In SOCL, I initially struggled to do nothing and simply be. I tried to be thick-skinned and more open to receiving, and I did receive so much because of that. There was good food prepared with so much love, great sessions, truly vulnerable sharings, worship and sports that I was terrible in (every team that had me was bound to lose). The fact that I was terrible at sports turned out to be a blessing in disguise because I realised that I did not have to do anything or be good at anything to be loved.

One of the things that struck me most during SOCL was worship. I was very used to the guilt-tripping, Jesus-died-for-you-so-you-better-be grateful kind of worship. To me, God was an angry and punishing person whom I was always trying to make amends to for my sins. However in SOCL, we were invited to come to God like a child. And so I whined, complained and told God how angry I was with Him and how unfatherly I thought He was. Then I realised that it was not that God was an angry God, but that I was angry. It was not that I could not accept God as Father but that I could not accept being His child – I could not accept the truth that I was good, loveable and beautiful as I had been believing myself to be good and loveable only for what I could achieve, and my achievements were never enough.

Stored data:
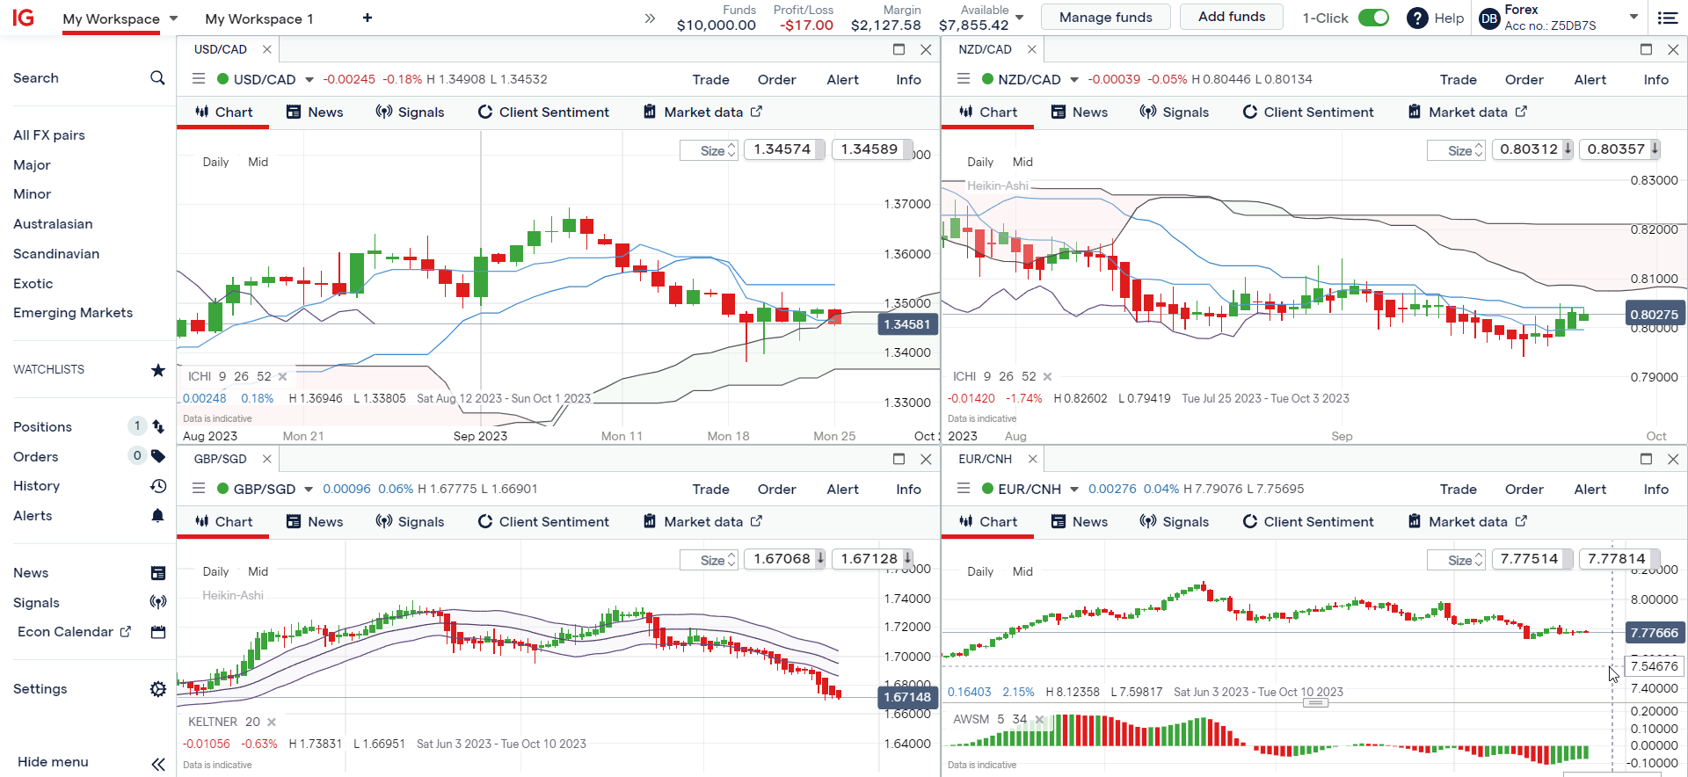
Task: Remove the ICHI indicator on USD/CAD chart
Action: [282, 377]
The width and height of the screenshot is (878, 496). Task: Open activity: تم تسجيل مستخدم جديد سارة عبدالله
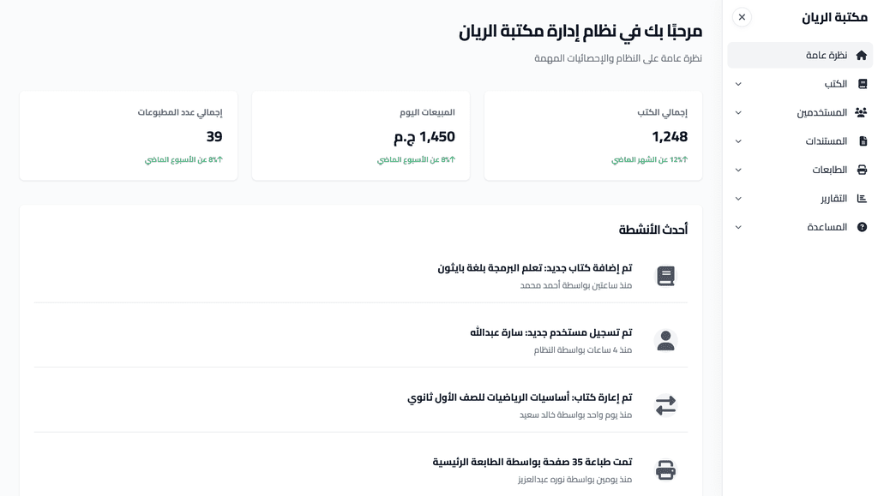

Things to do:
A) Repeat the part of the SOCL passage that begins at the words "One of the things" and stops after "were never enough.".
B) According to the SOCL passage, what did being terrible at sports help the writer realize?
The lines play no part in what is asked here.

Expected results:
A)
One of the things that struck me most during SOCL was worship. I was very used to the guilt-tripping, Jesus-died-for-you-so-you-better-be grateful kind of worship. To me, God was an angry and punishing person whom I was always trying to make amends to for my sins. However in SOCL, we were invited to come to God like a child. And so I whined, complained and told God how angry I was with Him and how unfatherly I thought He was. Then I realised that it was not that God was an angry God, but that I was angry. It was not that I could not accept God as Father but that I could not accept being His child – I could not accept the truth that I was good, loveable and beautiful as I had been believing myself to be good and loveable only for what I could achieve, and my achievements were never enough.

B) That the writer did not have to do anything or be good at anything to be loved.